There’s a critical scene where Krisha is disappointed with her interaction with her son and then has an upbraiding from her sister’s husband. She quietly slips off to chug a bottle of wine in the bathroom. The cinematic discomfort at this point turns medicated slow motion with her laudanum-spun return to the kitchen, where she continues her pretense to being sober and in control. This all turns to mayhem when the turkey incident takes place. It becomes obvious that all is lost when the first dribbles of turkey juice hits the floor for Krisha and her credibility with the family will be shattered.

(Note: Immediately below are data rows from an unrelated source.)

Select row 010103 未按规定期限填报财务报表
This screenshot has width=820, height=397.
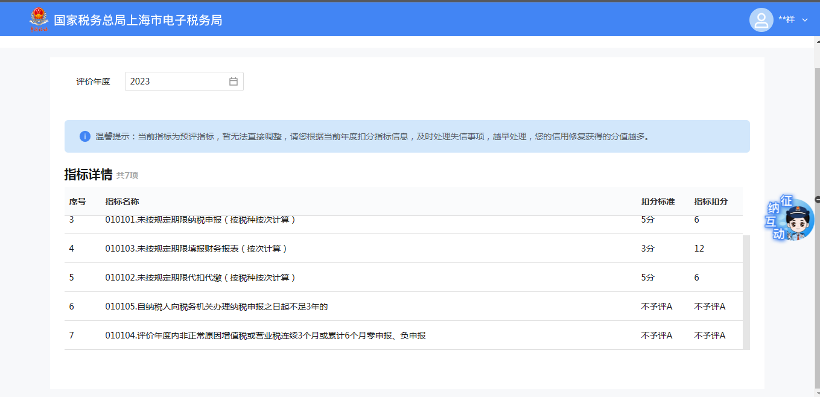coord(196,249)
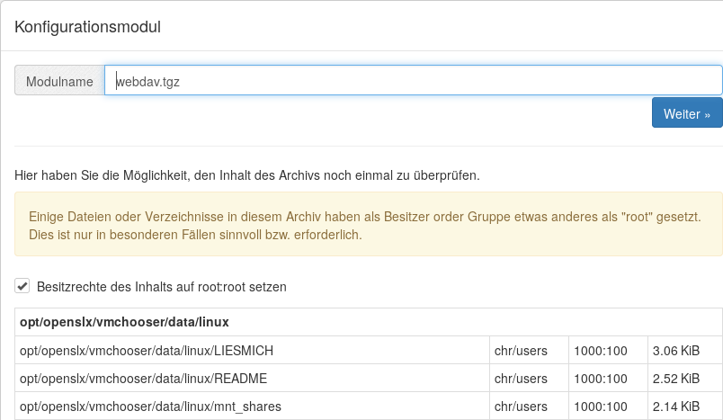Click chr/users owner in the mnt_shares row

(x=521, y=406)
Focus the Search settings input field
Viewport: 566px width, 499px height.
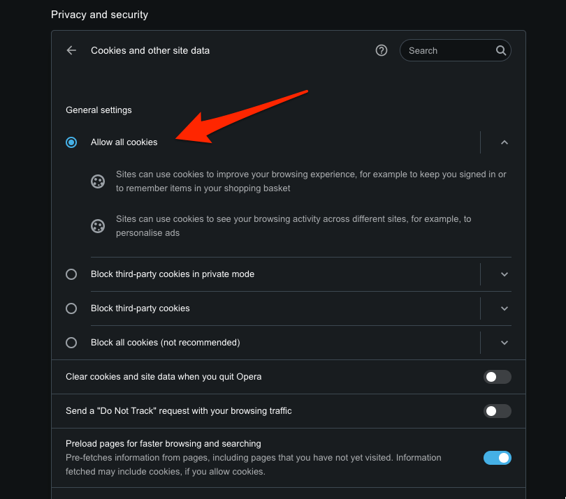pyautogui.click(x=449, y=50)
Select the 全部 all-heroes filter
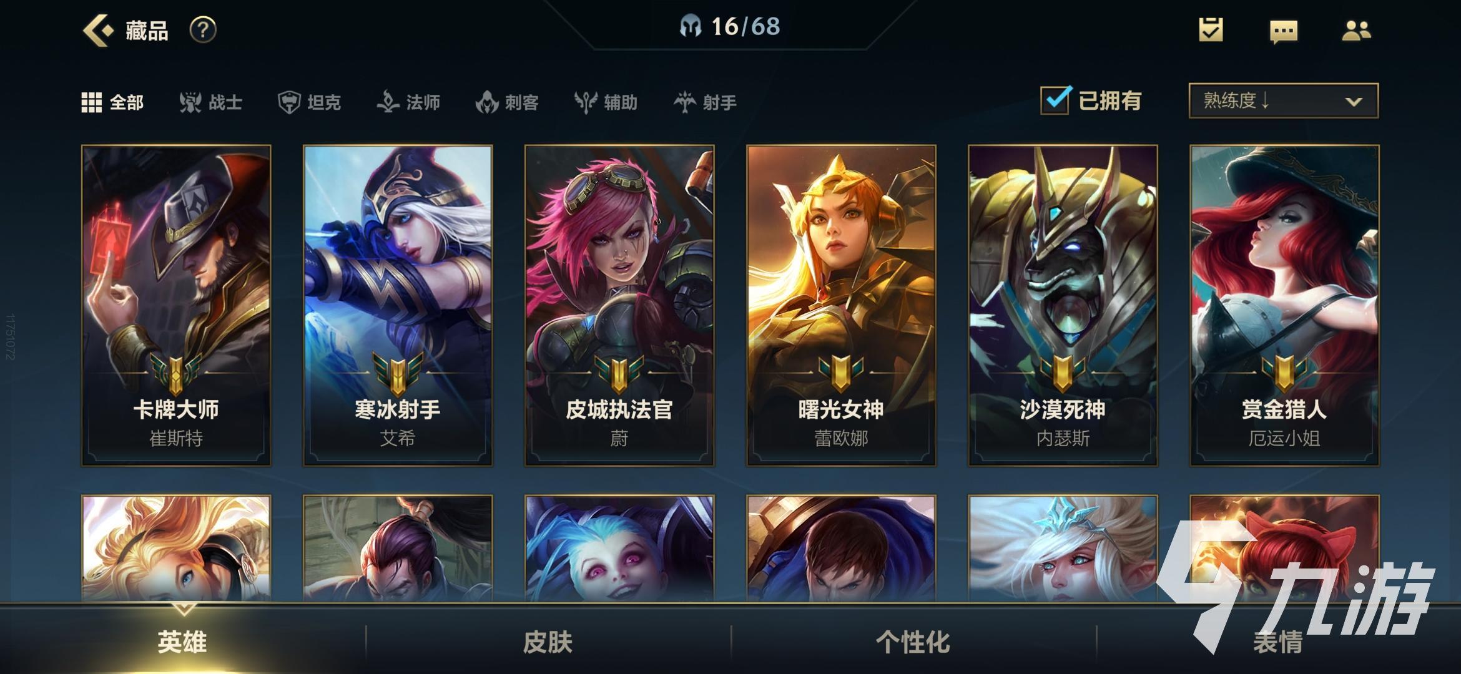Screen dimensions: 1461x674 coord(113,102)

From the slow motion turkey catastrophe, the story descends into greater madness as it returns to more of a real-time experience, where torrents of rage and pent-up feelings are frankly expressed, in the most discomforting way, by her sister and various family members in the kitchen and around the Thanksgiving table. As director Trey Edward Shults put it in the AFI FEST Q&A, “The story become more and more hallucinatory.” The implication revolves around her drunken perception of reality and her feelings of suppressed rage and self loathing supplants whatever may have really taken place. “Krisha” is an original piece of cinema that uses a fresh and disturbing methods of storytelling. “Krisha” takes a close look at a personal meltdown around something as simple and familiar as a Thanksgiving dinner to great effect, and it’s worth a watch with its unique perspective and aesthetic choices.